* _REQUIRED TASKS_
A. Do these statements agree with the forum post on the trigonometric equation? For each, answer yes or no and quote the words from the post that decide it.
(i) The writer solved the equation because they could not see in advance how to use the inequality.
(ii) The quadratic gives the sine the values $\dfrac12$ and $-1$.
(iii) The writer asks how to use $\tan x>0$.
B. Answer these questions from the forum post on the trigonometric equation:
(i) For which values of $x$ does the writer rewrite the equation?
(ii) What quadratic equation in $\sin x$ does the writer reach?
(iii) Which inequality does the writer ask how to use?
C. Carry on the forum post on the trigonometric equation from the point where it stops.

* _PASSAGE PROVIDED_
|---|

I wasn't able to see how the inequality can be used beforehand, so I solved the equation. For $x\ne \dfrac{\pi}{2}(2k+1),k\in\mathbb{Z}$, the equation is $$\dfrac{\sin^2x+\cos^2x}{\cos^2x}\sin x-\left(\dfrac{\sin^2x}{\cos^2x}-\dfrac{\cos^2x}{\cos^2x}\right)=0$$ which is equivalent to $$\sin x+\cos2x=0\\\sin x+1-2\sin^2x=0\\2\sin^2x-\sin x-1=0$$ which gives for the sine $-\dfrac12$ or $1$. Then the solutions are $$\begin{cases}x=-\dfrac{\pi}{6}+2k\pi\\x=\dfrac{7\pi}{6}+2k\pi\end{cases}\cup x=\dfrac{\pi}{2}+2k\pi$$ How do I use $\tan x<0$?

|---|

* _DATA EXTRACT_
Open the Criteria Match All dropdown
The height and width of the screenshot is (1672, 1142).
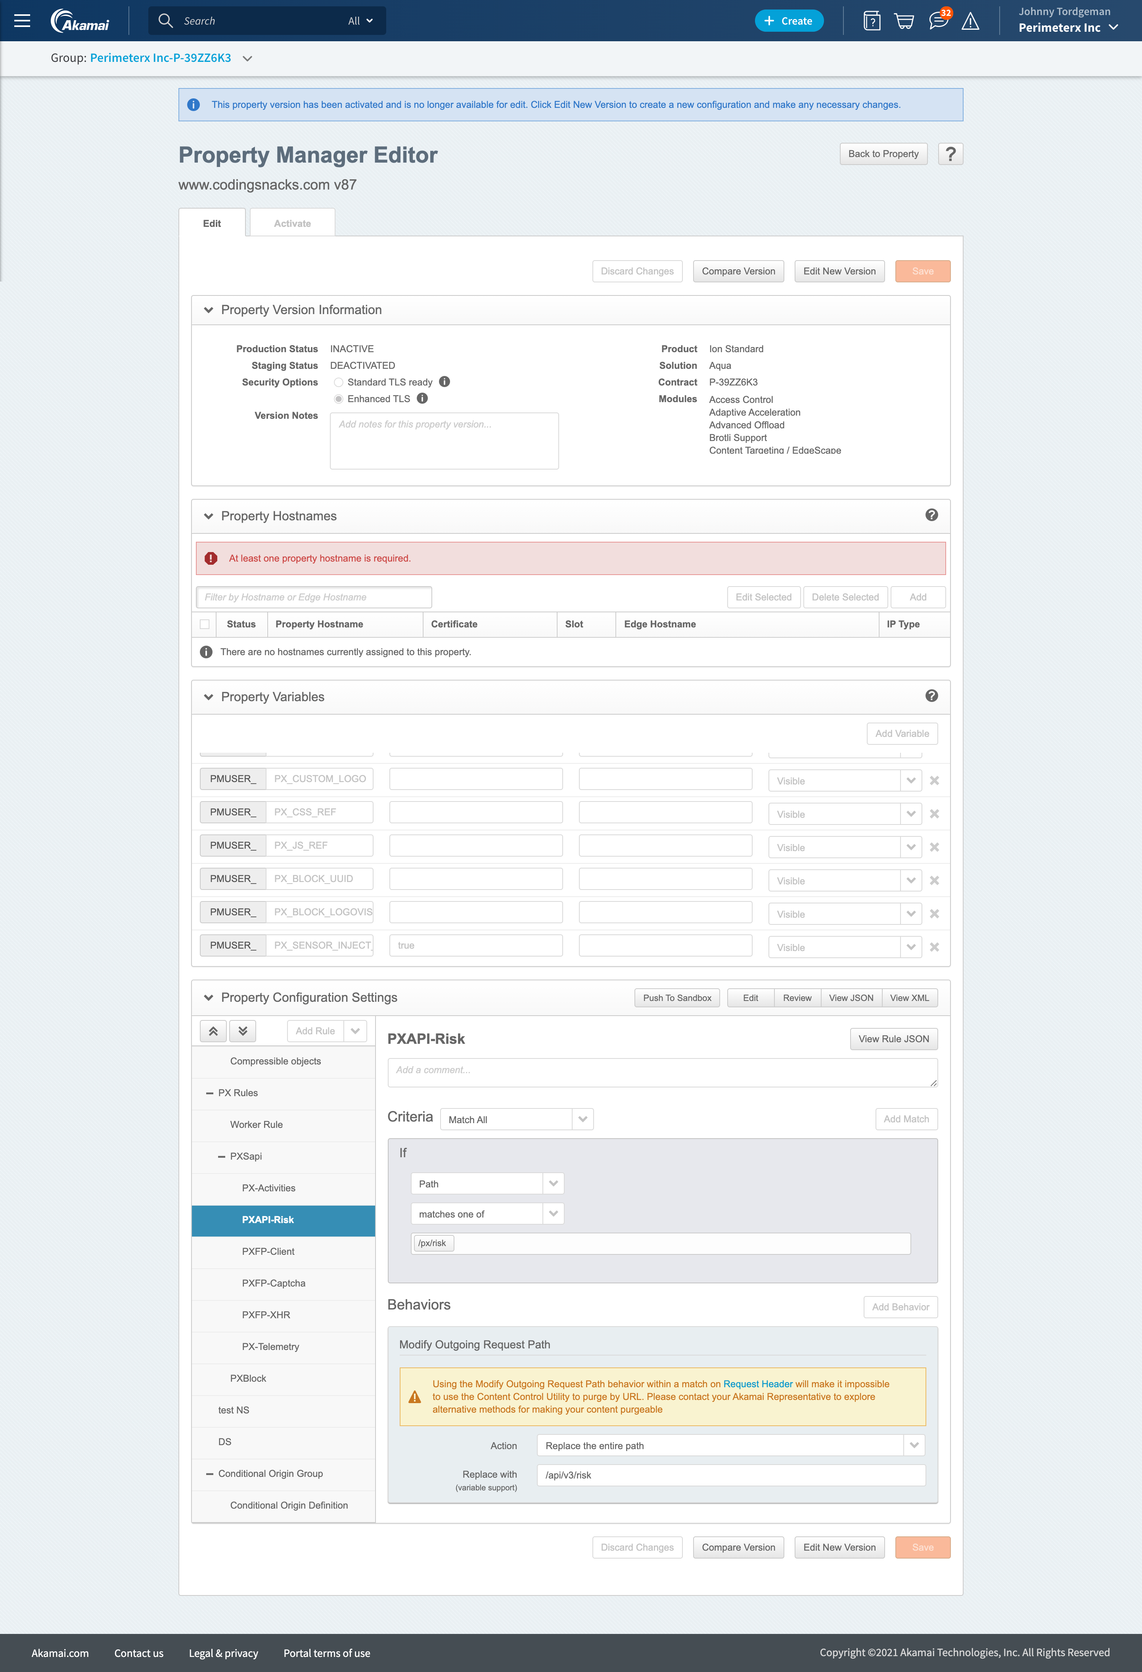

|---|

* _FINAL ANSWERS_
A.
(i) Yes: "I wasn't able to see how the inequality can be used beforehand, so I solved the equation."
(ii) No: "which gives for the sine $-\dfrac12$ or $1$"
(iii) No: "How do I use $\tan x<0$?"

B.
(i) $x\ne \dfrac{\pi}{2}(2k+1),k\in\mathbb{Z}$
(ii) $2\sin^2x-\sin x-1=0$
(iii) $\tan x<0$

C.
| It seems like you forgot a minus sign in front of $\frac{5\pi}{6}$ according to @AnneBauval, so your third solution doesn't work (it gives $\sqrt{3}$). Your second solution isn't in the domain since as you said at the beginning that $x\ne\frac{\pi}{2}(2k+1)=\pi k+\frac{\pi}{2}$ and substituting $k\mapsto2k$ tells us that the second solution isn't allowed. So the first solution is the only one that is usable.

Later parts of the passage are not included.